MongoDB architecture

MongoDB manages collections and documents as files on a local file system. If an index is created on a particular key, then MongoDB uses a B-Tree structure to store the index information. MongoDB essentially works on these files on disk in a memory-mapped fashion, leaving it to the OS and file system to manage the in-memory buffer for the files containing the data.

For small installations, MongoDB is deployed as as a single-node system. In order to scale MongoDB to multiple nodes, MongoDB support two scale-out modes: replication and sharding. In replication, multiple copies of the same data are maintained over multiple servers, allowing for MongoDB to tolerate node failures in case a node goes down. A set of mongodb nodes that has the same data is known as a replica set. One node in a replica-set is known as the primary, the remaining nodes are known as secondaries. By default, only the primary node responds to requests from clients for both reads and writes. The primary node sends out messages to update the replicas whenever there is an operation that writes data. In this mode, MongoDB guarantees strict consistency as all requests for data are processed only by the primary node.

Replication in MongoDB

Figure 5: Replication in MongoDB

A MongoDB replica-set is designed for automatic failover. If a node fails to respond for more than 10 seconds, it is presumed to be dead and the remaining nodes vote on which node should be the new primary node.

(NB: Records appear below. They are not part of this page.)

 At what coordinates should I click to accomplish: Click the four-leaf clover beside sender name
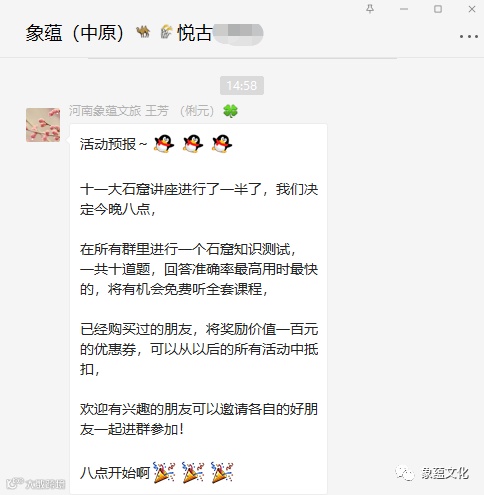[x=230, y=111]
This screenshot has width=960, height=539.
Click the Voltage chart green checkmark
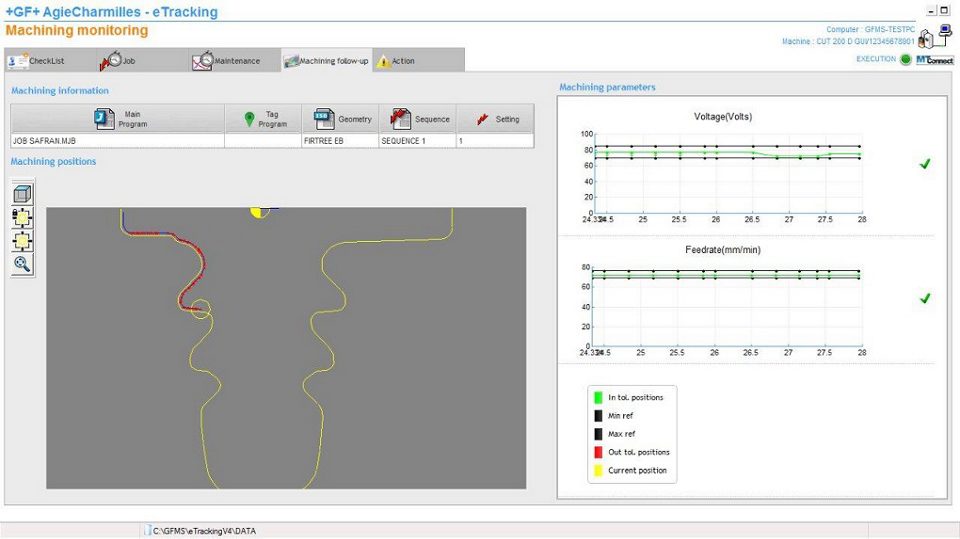coord(925,164)
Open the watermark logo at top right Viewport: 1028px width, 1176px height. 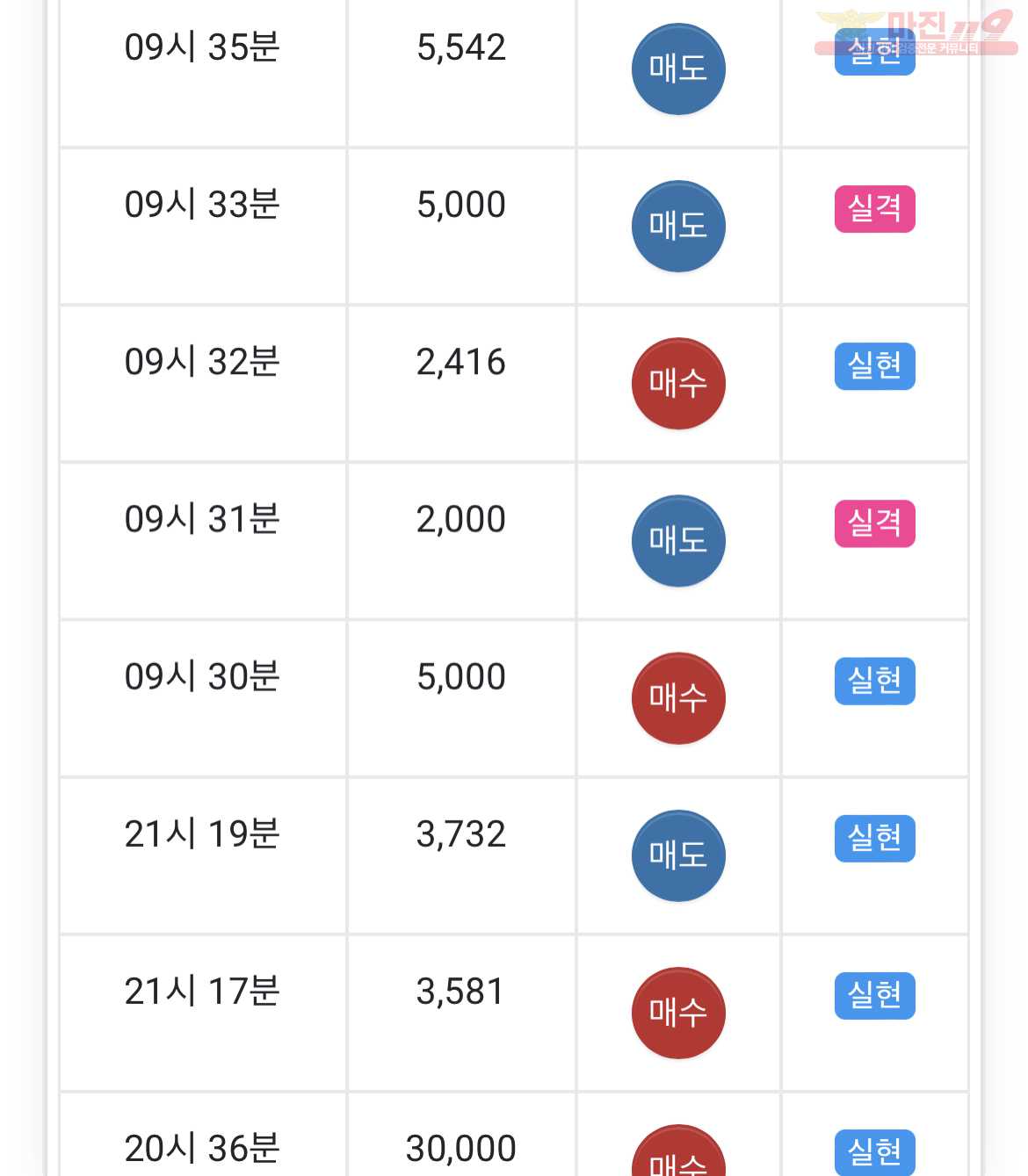pyautogui.click(x=916, y=33)
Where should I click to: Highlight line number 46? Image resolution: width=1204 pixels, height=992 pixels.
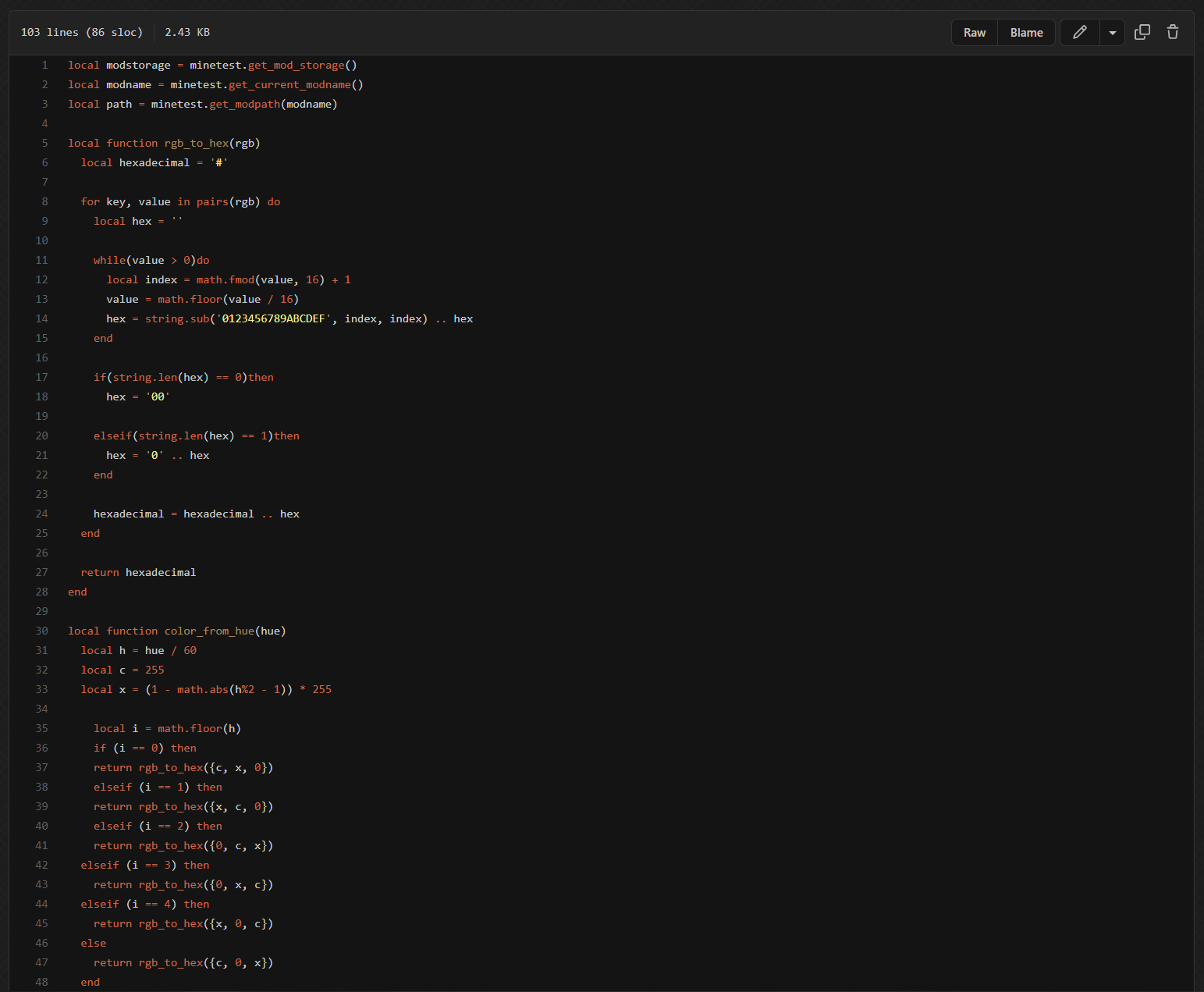point(42,944)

In order to distribute data, MongoDB allows for data to be sharded across multiple nodes. Each shard is an independent database, and collectively, the shards make up a single logical database. The architecture of a sharded MongoDB cluster is illustrated below:

Sharding in MongoDB

Figure 6: Sharding in MongoDB

Shards store the data. To provide high availability and data consistency, in a production sharded cluster, each shard is a replica set.

Query Routers interface with client applications and direct operations to the appropriate shard or shards. The query router processes and targets operations to shards and then returns results to the clients. A sharded cluster can contain more than one query router to divide the client request load. A client sends requests to one query router. Most sharded clusters have many query routers.

Config servers store the cluster’s metadata. This data contains a mapping of the cluster’s data set to the shards. The query router uses this metadata to target operations to specific shards.

Data is distributed across multiple nodes using a specific key known as the shard key. MongoDB divides the shard key values into chunks and distributes the chunks evenly across the nodes in the cluster. The shard keys can either be hash-based or range based. In hash-based sharding the hash-value of a shard key is used to assign a document to a specific chunk. In range-based sharding, each chunk is assigned to a specific range of values of the shard key, and documents can then be assigned to a specific chunk.

MongoDB allows administrators to direct the balancing policy using tag aware sharding. Administrators create and associate tags with ranges of the shard key, and then assign those tags to the shards. Then, the balancer migrates tagged data to the appropriate shards and ensures that the cluster always enforces the distribution of data that the tags describe.

MongoDB use cases

MongoDB can be used to meet specific challenges for certain types of applications:

Large, rapidly evolving data set: MongoDB supports large amounts of data and has a very flexible schema-less design. For applications that evolve rapidly and require ever-changing schema, MongoDB may be a good choice.

Location-based data: MongoDB is unique in its ability to store and index geo-spatial data in an efficient manner. For this reason, MongoDB is used quite extensively for applications that use geo-spatial or map data. (Examples include booking applications, location-based services, etc)

Applications with a high write load: MongoDB has built-in support for bulk inserts and supports a high-insert rate, while having relaxed transaction safety when compared to RDBMSes.

High availability in an unreliable environment: MongoDB's architecture allows for near-instant, automatic recovery from the failure of a Node when replication is configured. This is especially useful in unreliable environments.